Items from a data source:

○ ○ ○ ○ ○ ○ ○

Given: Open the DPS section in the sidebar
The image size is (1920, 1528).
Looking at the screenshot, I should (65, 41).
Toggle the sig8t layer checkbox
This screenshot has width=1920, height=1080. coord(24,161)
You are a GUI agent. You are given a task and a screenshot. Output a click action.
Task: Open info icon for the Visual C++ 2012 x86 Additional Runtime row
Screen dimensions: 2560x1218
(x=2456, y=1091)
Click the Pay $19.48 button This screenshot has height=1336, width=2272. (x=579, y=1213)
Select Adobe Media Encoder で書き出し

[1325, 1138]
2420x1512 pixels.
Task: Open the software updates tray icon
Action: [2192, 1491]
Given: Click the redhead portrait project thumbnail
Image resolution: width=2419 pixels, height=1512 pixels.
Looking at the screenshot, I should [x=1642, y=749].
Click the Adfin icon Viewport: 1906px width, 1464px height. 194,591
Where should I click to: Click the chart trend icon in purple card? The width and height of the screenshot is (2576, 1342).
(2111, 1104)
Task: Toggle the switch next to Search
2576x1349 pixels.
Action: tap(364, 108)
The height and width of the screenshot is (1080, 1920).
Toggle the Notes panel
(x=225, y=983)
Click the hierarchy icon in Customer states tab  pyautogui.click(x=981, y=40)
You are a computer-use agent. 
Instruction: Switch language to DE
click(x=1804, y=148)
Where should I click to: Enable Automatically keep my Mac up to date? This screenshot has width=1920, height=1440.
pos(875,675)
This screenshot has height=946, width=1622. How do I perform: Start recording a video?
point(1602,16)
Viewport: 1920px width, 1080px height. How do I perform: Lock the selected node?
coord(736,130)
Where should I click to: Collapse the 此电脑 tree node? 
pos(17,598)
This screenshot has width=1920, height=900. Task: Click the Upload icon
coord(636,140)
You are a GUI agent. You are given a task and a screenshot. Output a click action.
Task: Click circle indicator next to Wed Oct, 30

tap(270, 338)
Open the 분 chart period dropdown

○ ○ ○ ○ ○ ○ ○

Problem statement: The entries are to be duplicated exactly, with nothing changed.

Solution below:
Given: Open the DPS section in the sidebar
The image size is (1920, 1528).
Looking at the screenshot, I should (65, 41).
Toggle the sig8t layer checkbox
This screenshot has width=1920, height=1080. coord(24,161)
You are a GUI agent. You are given a task and a screenshot. Output a click action.
Task: Open info icon for the Visual C++ 2012 x86 Additional Runtime row
Screen dimensions: 2560x1218
(x=2456, y=1091)
Click the Pay $19.48 button This screenshot has height=1336, width=2272. (x=579, y=1213)
Select Adobe Media Encoder で書き出し

[1325, 1138]
2420x1512 pixels.
Task: Open the software updates tray icon
Action: [2192, 1491]
Given: Click the redhead portrait project thumbnail
Image resolution: width=2419 pixels, height=1512 pixels.
Looking at the screenshot, I should [x=1642, y=749].
Click the Adfin icon Viewport: 1906px width, 1464px height. 194,591
Where should I click to: Click the chart trend icon in purple card? The width and height of the screenshot is (2576, 1342).
(2111, 1104)
Task: Toggle the switch next to Search
2576x1349 pixels.
Action: tap(364, 108)
The height and width of the screenshot is (1080, 1920).
Toggle the Notes panel
(x=225, y=983)
Click the hierarchy icon in Customer states tab  pyautogui.click(x=981, y=40)
You are a computer-use agent. 
Instruction: Switch language to DE
click(x=1804, y=148)
Where should I click to: Enable Automatically keep my Mac up to date? This screenshot has width=1920, height=1440.
pos(875,675)
This screenshot has height=946, width=1622. How do I perform: Start recording a video?
point(1602,16)
Viewport: 1920px width, 1080px height. How do I perform: Lock the selected node?
coord(736,130)
Where should I click to: Collapse the 此电脑 tree node? 
pos(17,598)
This screenshot has width=1920, height=900. Task: Click the Upload icon
coord(636,140)
You are a GUI agent. You are given a task and a screenshot. Output a click action.
Task: Click circle indicator next to Wed Oct, 30

tap(270, 338)
Open the 분 chart period dropdown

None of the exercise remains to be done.